E sette. Su ventuno punti a disposizione la Voria company ne conquistati ben 19, lasciandone solo due in quel di Prato. Grande momento quello della squadra bianconera che fa riflettere sul fatto che questo gruppo ha dei valori tecnici; bastava saperli sfruttare senza sperimentare schemi e moduli astrusi, semplicemente giocando a pallone. Acqua passata oramai. Il torneo ha dato già da tempo i suoi scontati verdetti. Sarà quel Grosseto costruito senza guardare economicamente troppo per il sottile a stravincere questo campionato. Nella serata di ieri è apparsa la notizia (che già aleggiava) della trasferta vietata ai tifosi maremmani, i quali sicuramente non avranno gradito. Una decisione che ci trova in disaccordo, in quanto anche a noi viene impedito di assistere ad una partita sicuramente avvincente, fuori e dentro il campo.
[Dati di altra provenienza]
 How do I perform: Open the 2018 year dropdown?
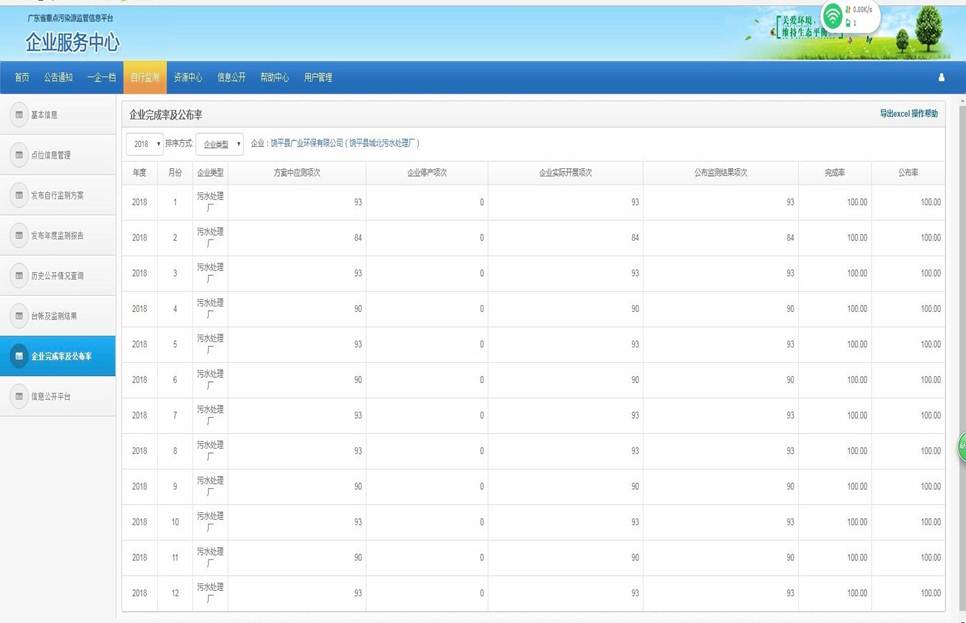(145, 144)
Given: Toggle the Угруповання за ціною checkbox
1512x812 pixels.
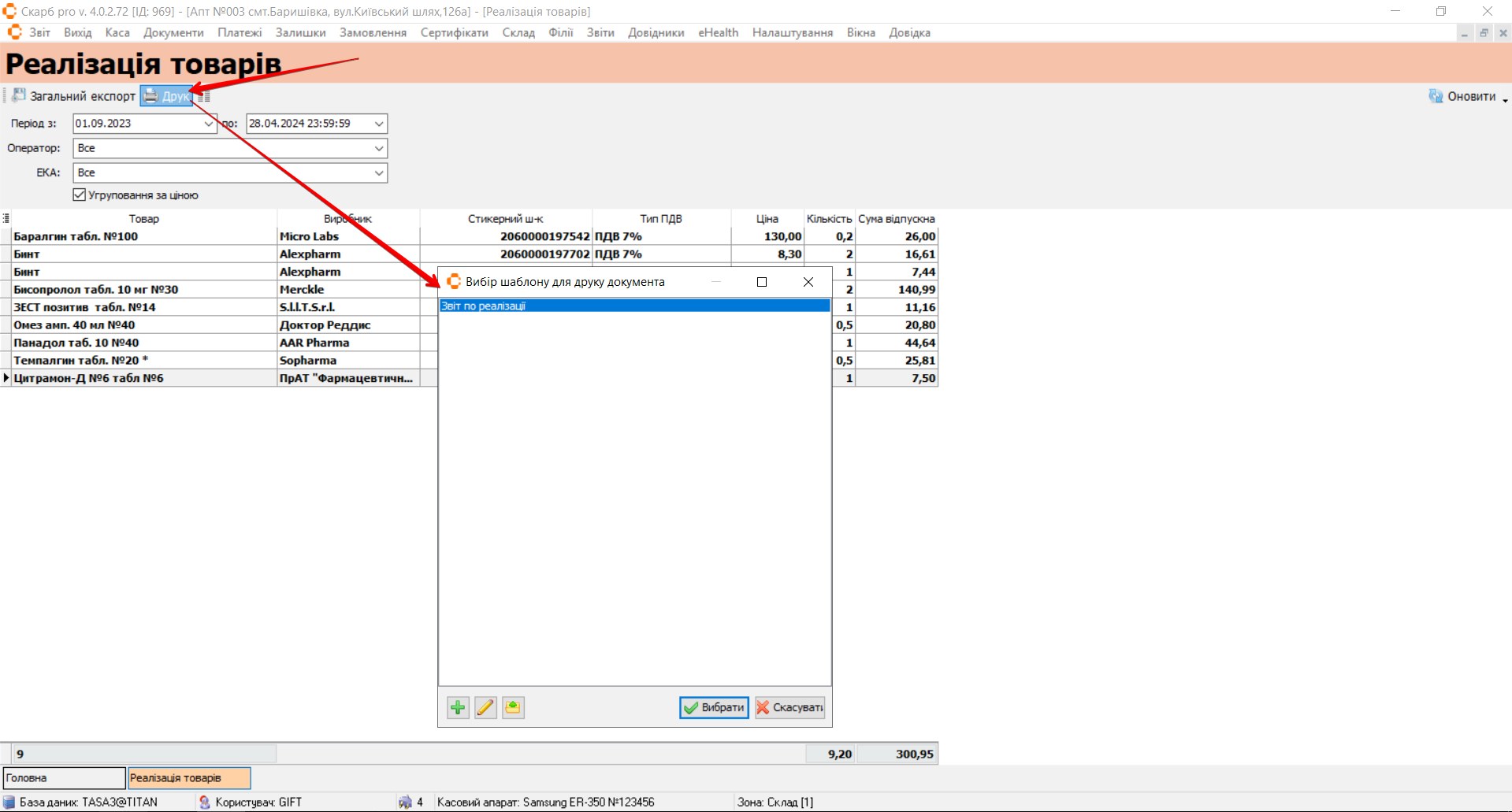Looking at the screenshot, I should pos(80,195).
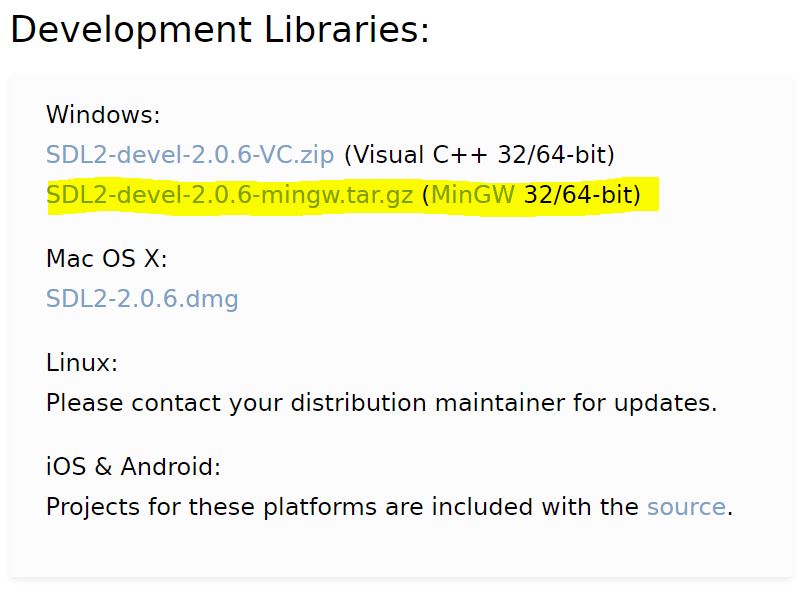Click the "Mac OS X:" section label

(x=107, y=259)
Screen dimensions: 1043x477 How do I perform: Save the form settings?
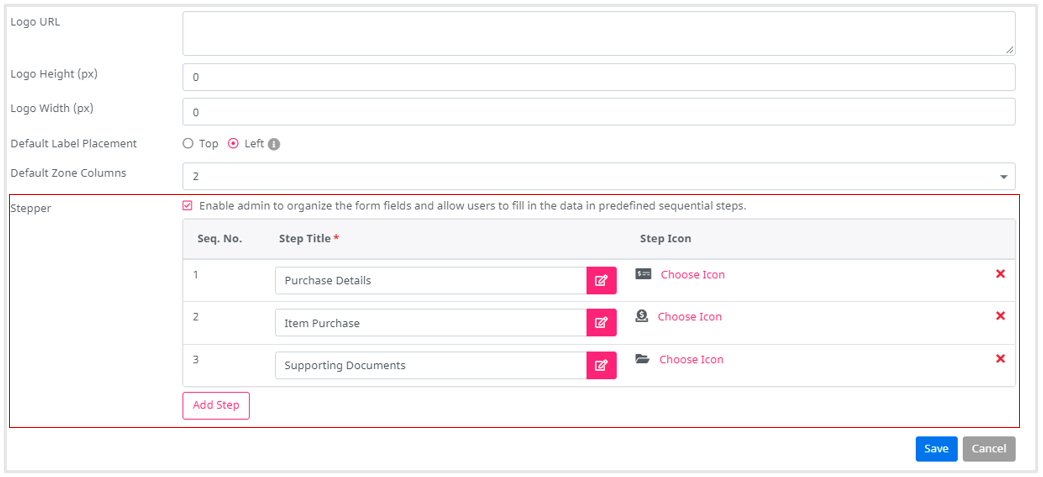click(936, 449)
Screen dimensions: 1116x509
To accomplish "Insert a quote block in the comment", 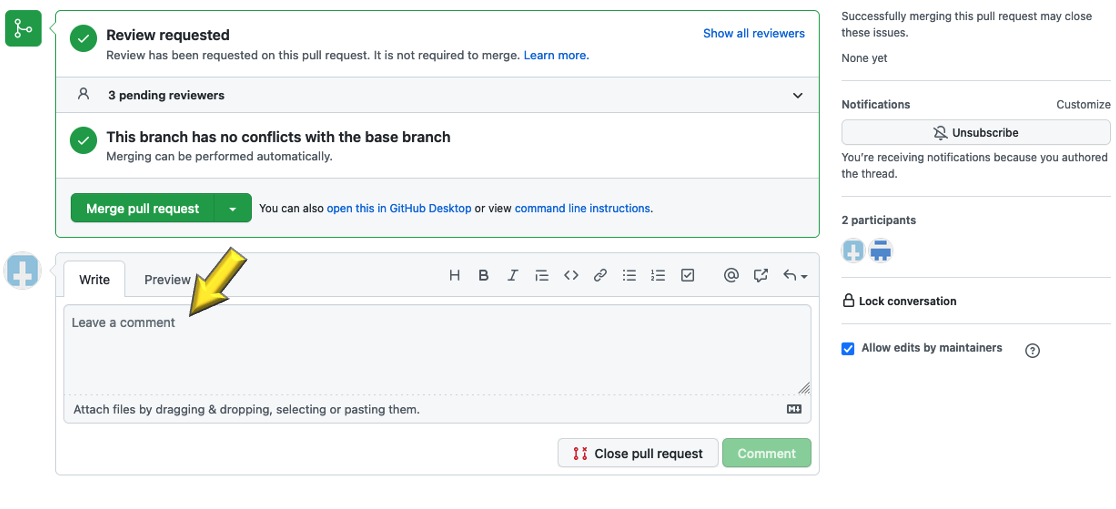I will tap(542, 276).
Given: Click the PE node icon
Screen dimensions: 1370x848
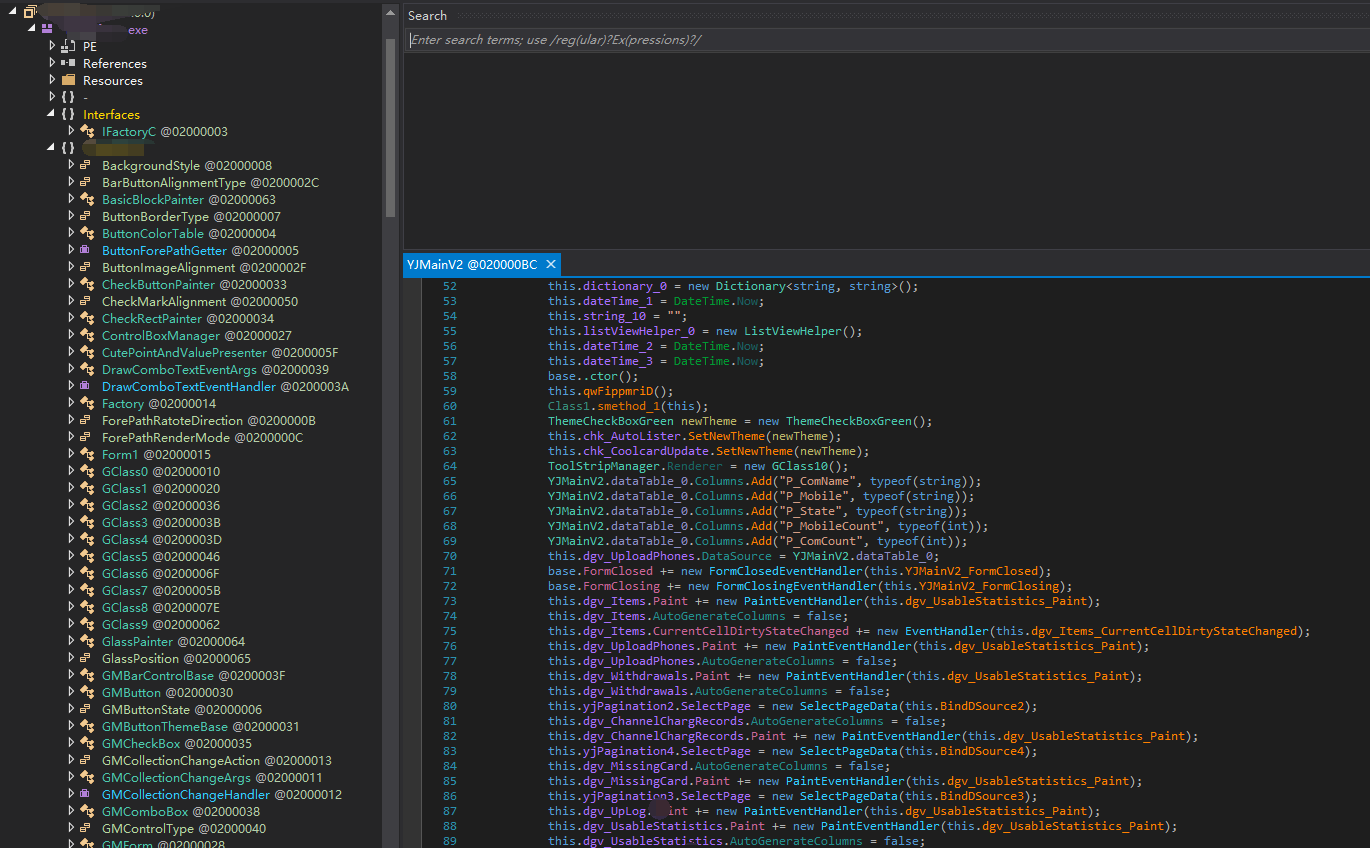Looking at the screenshot, I should coord(68,47).
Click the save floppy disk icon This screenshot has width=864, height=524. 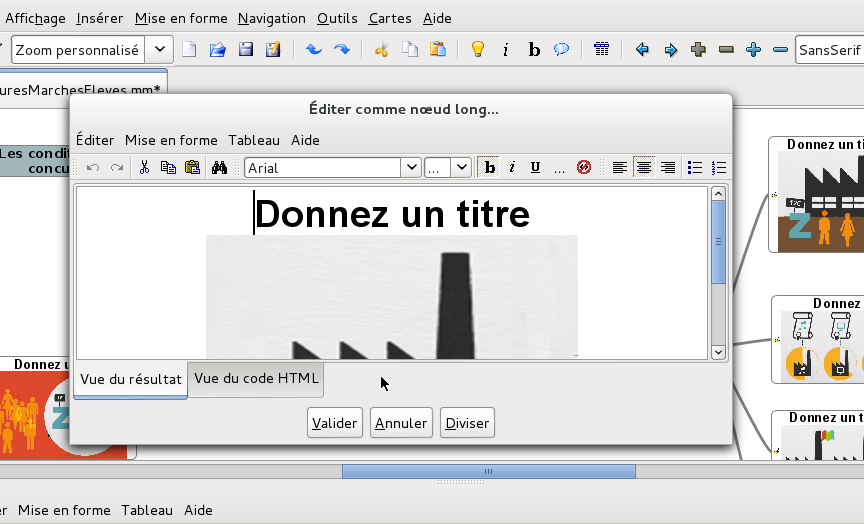tap(245, 49)
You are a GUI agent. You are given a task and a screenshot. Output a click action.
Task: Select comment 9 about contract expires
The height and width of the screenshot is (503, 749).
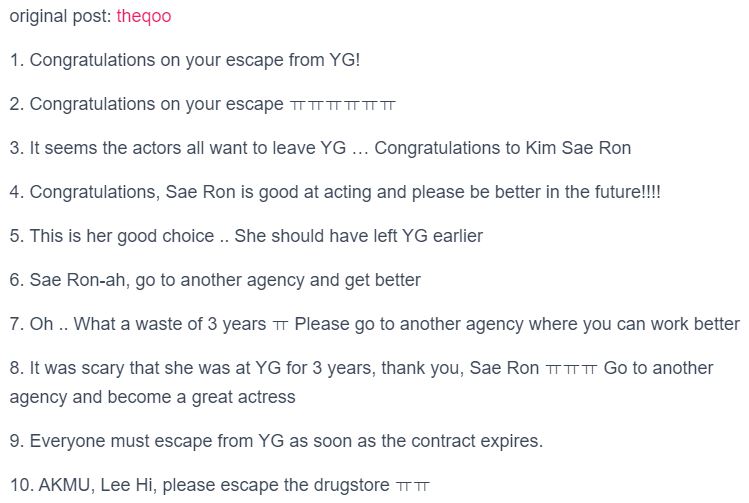coord(277,441)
A prescindere dal fatto che vietare di seguire i propri colori non è un bel segnale, e a farne le spese è il valore dello spettacolo. Il Siena di Gill non ha comunque niente da temere. Squadra equilibrata, che lascia qualcosa di troppo pur creando e dando spettacolo per quasi un tempo.
Mezzo vuoto
Siena dai due volti. Il secondo tempo abbastanza confuso e distratto e con qualche errore di troppo. Degli ultimi 5 goal subiti fra Prato e Foligno sicuramente tre sono da censurare, con una difesa che sembra un po’ distrarsi e perdere di concentrazione lasciando spazi e errori individuali.
Mezzo pieno
Trentacinque minuti da spolvero. Il Foligno appare disorientato e vittima di veloci e incalzanti contropiedi orchestrati da un attacco veramente temibile al momento. Ciofi sempre più mattatore che fa goal, propizia e infine conquista un rigore da un frastornato difensore che lo stende intimorito regalandoci una vittoria forse insperata a quel punto. Ora ci aspetta quel San Donato che dopo la vittoria a Siena non ha saputo dare seguito ed è scivolato nelle parti a rischio. Aspettiamoci quindi una squadra che lotterà coi denti e non sarà, come sempre in questa categoria, facile. Massima concentrazione.
I play off sono a portata di mano e arrivare terzi o addirittura secondi sarebbe un bel segnale per costruire una squadra con basi solide per il prossimo anno. Svedesi docet naturalmente.